• Task to carry out: All lines from the one containing "This screenshot has" through the last line of the listing should be given again exactly, with no pictures.
####################
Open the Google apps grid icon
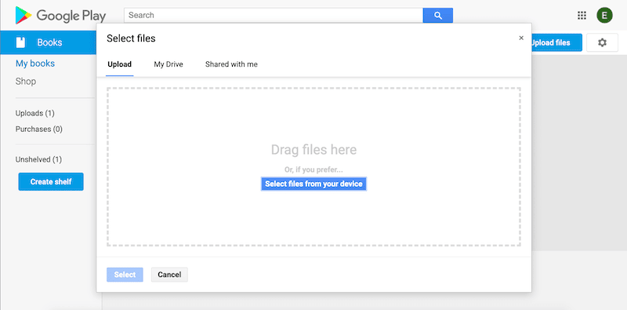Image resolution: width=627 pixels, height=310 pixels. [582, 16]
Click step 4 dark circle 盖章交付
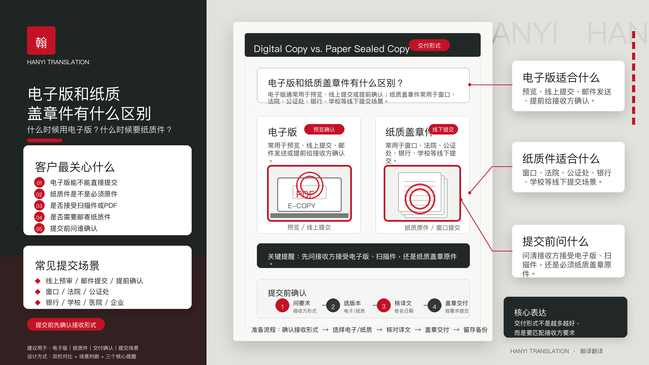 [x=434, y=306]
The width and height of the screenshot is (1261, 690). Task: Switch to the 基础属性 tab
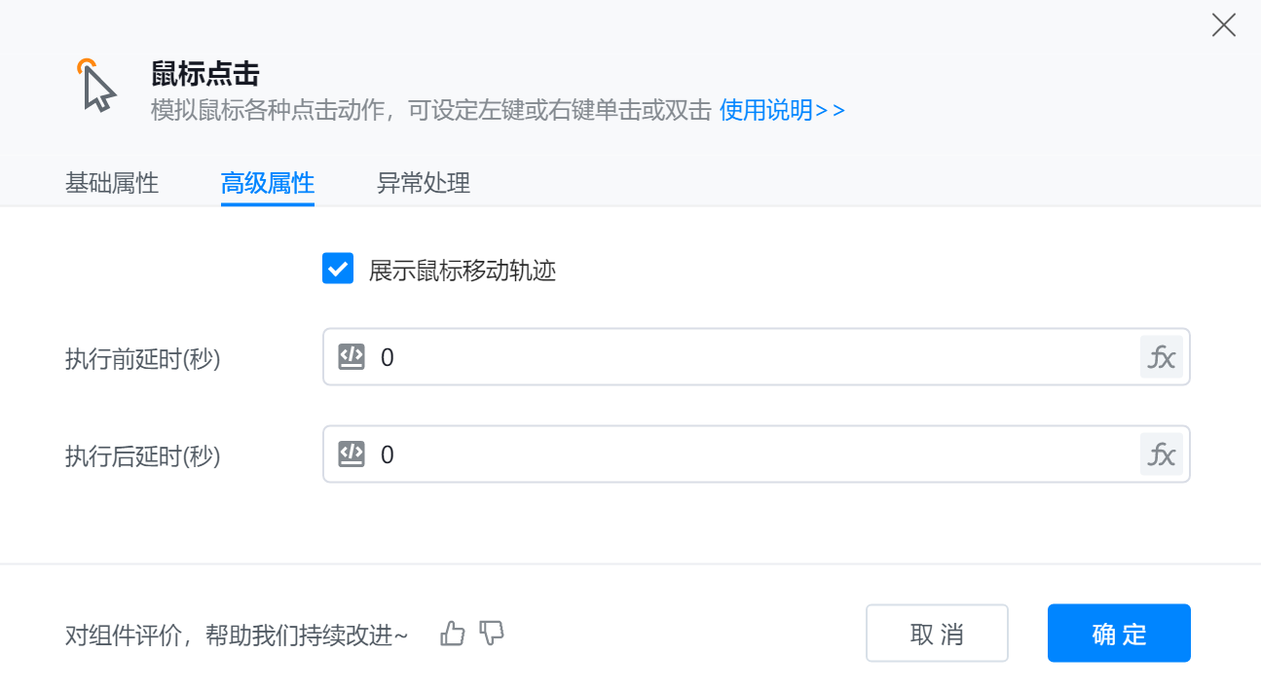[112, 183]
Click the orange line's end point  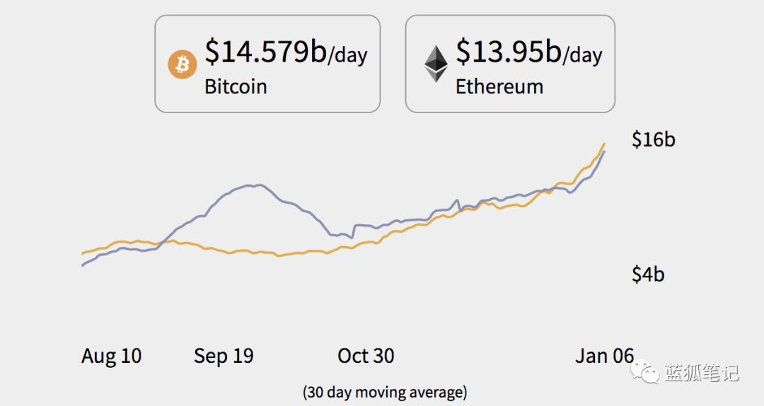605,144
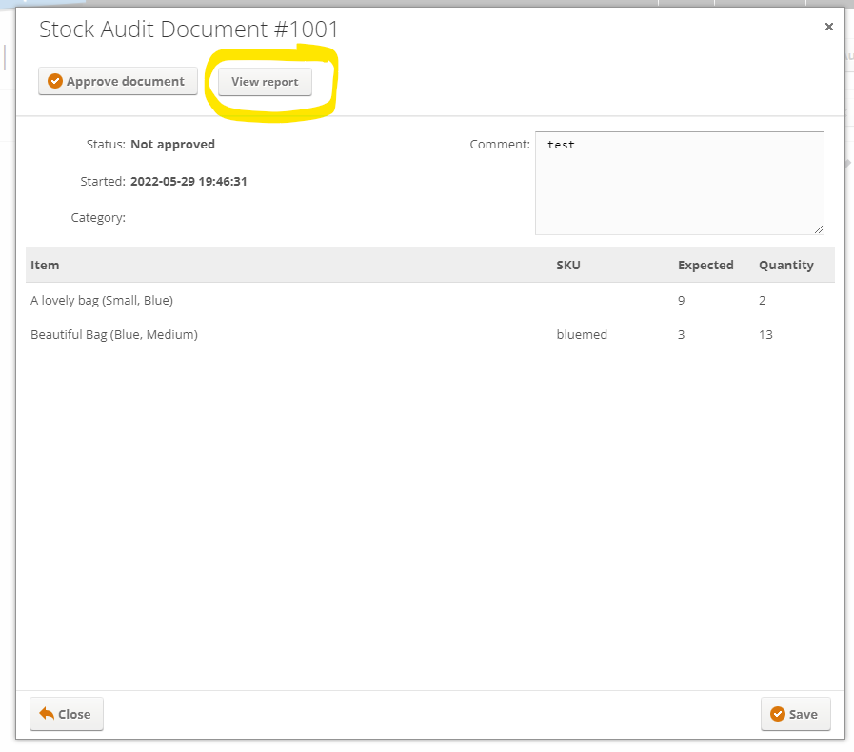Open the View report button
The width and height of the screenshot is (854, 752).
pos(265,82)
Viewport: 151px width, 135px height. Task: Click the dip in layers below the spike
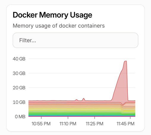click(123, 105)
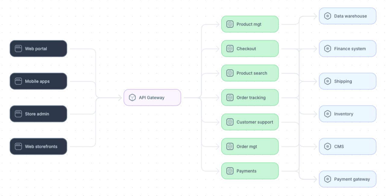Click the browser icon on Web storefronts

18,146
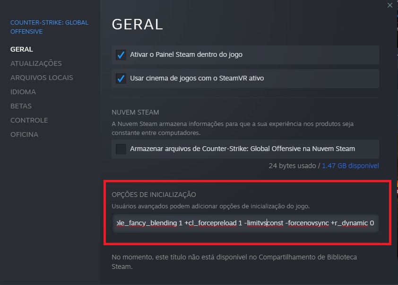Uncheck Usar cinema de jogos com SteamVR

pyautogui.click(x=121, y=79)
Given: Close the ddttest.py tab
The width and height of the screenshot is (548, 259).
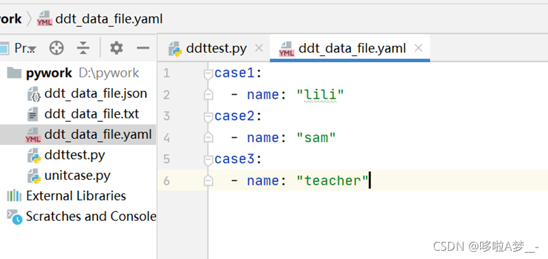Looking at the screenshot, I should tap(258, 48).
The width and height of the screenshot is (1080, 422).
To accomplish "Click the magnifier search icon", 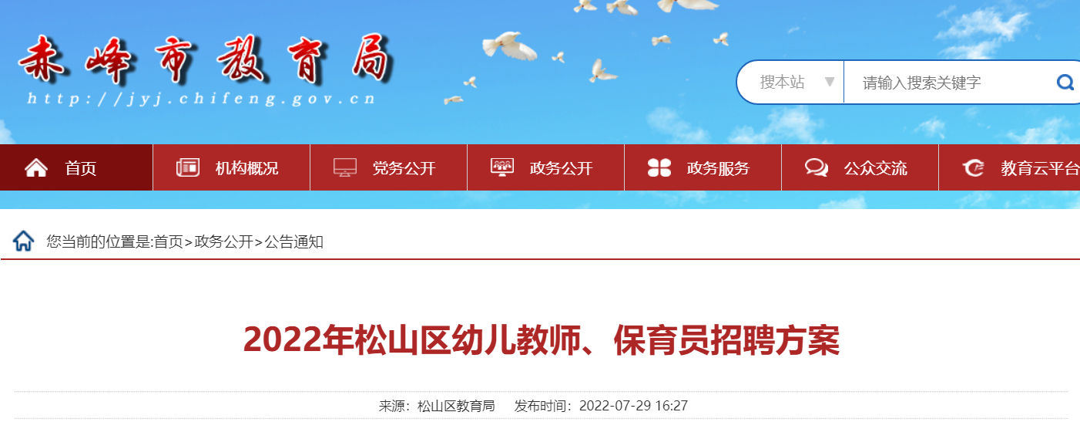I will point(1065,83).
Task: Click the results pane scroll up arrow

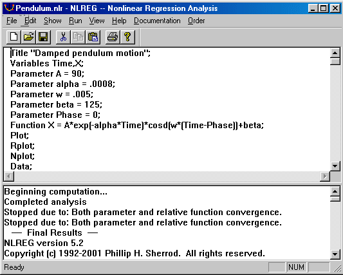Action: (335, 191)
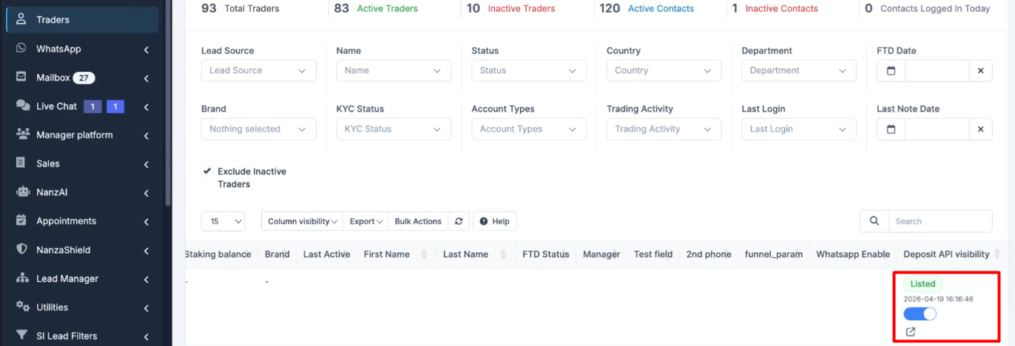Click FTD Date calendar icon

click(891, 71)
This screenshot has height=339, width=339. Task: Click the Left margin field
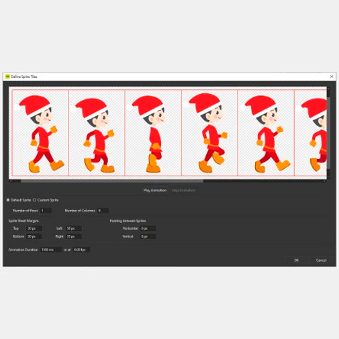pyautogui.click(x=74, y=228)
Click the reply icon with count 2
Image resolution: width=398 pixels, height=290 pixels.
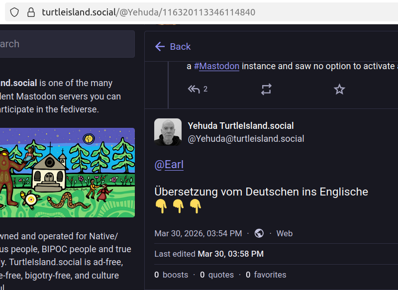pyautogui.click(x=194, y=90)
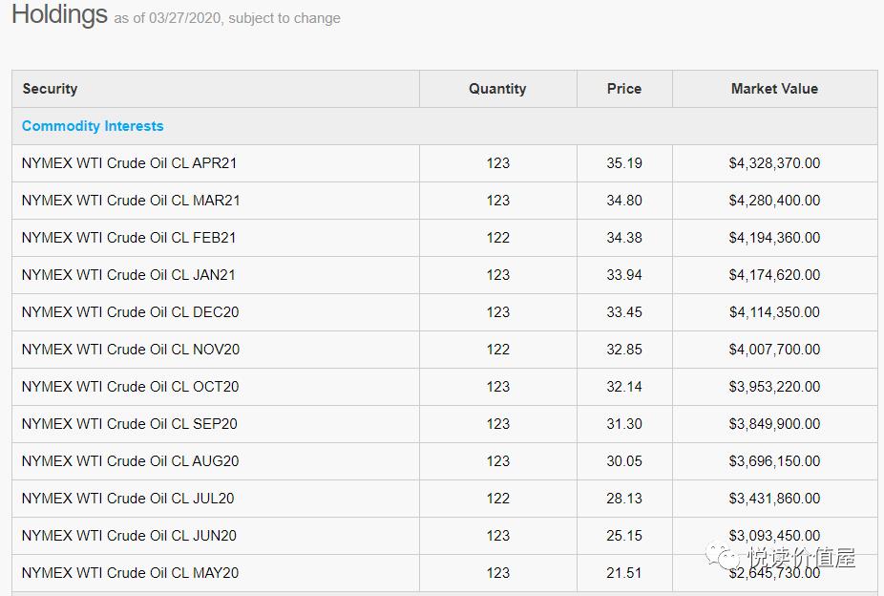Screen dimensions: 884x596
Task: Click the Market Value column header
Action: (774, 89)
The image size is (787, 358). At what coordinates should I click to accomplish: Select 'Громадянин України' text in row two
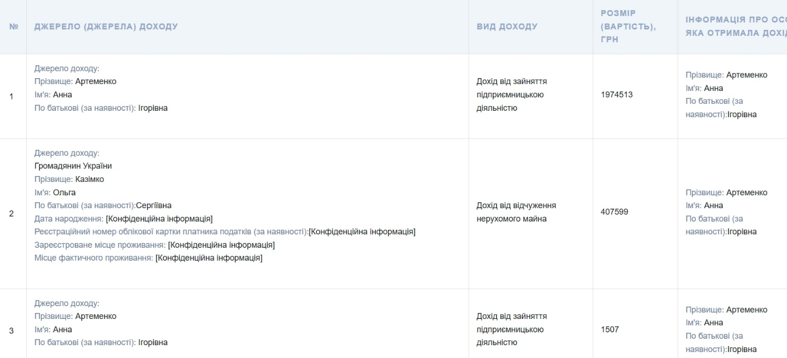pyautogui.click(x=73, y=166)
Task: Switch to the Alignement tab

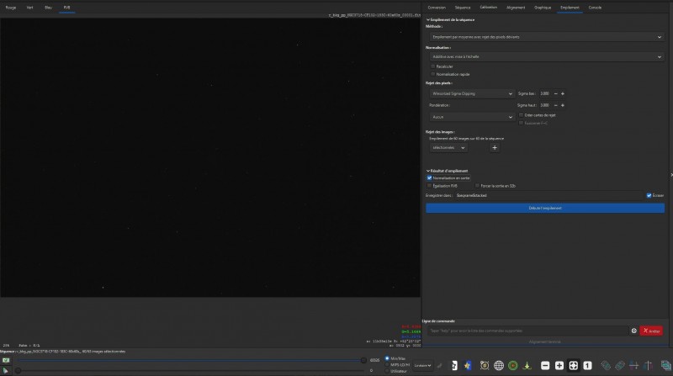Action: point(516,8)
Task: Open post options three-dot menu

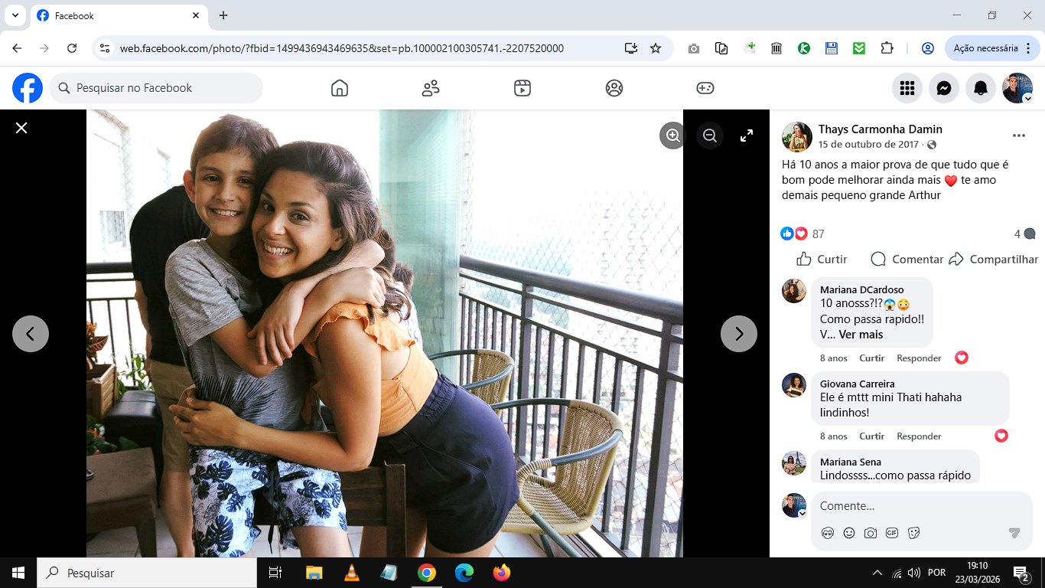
####################
• Your solution:
This screenshot has height=339, width=339. Task: Click the Left margin field
pyautogui.click(x=74, y=228)
Click the reply icon with count 2
Image resolution: width=398 pixels, height=290 pixels.
pyautogui.click(x=194, y=90)
Screen dimensions: 884x596
Task: Click the Market Value column header
Action: (774, 89)
The image size is (787, 358). At what coordinates should I click to accomplish: Select 'Громадянин України' text in row two
pyautogui.click(x=73, y=166)
Task: Switch to the Alignement tab

Action: point(516,8)
Task: Open post options three-dot menu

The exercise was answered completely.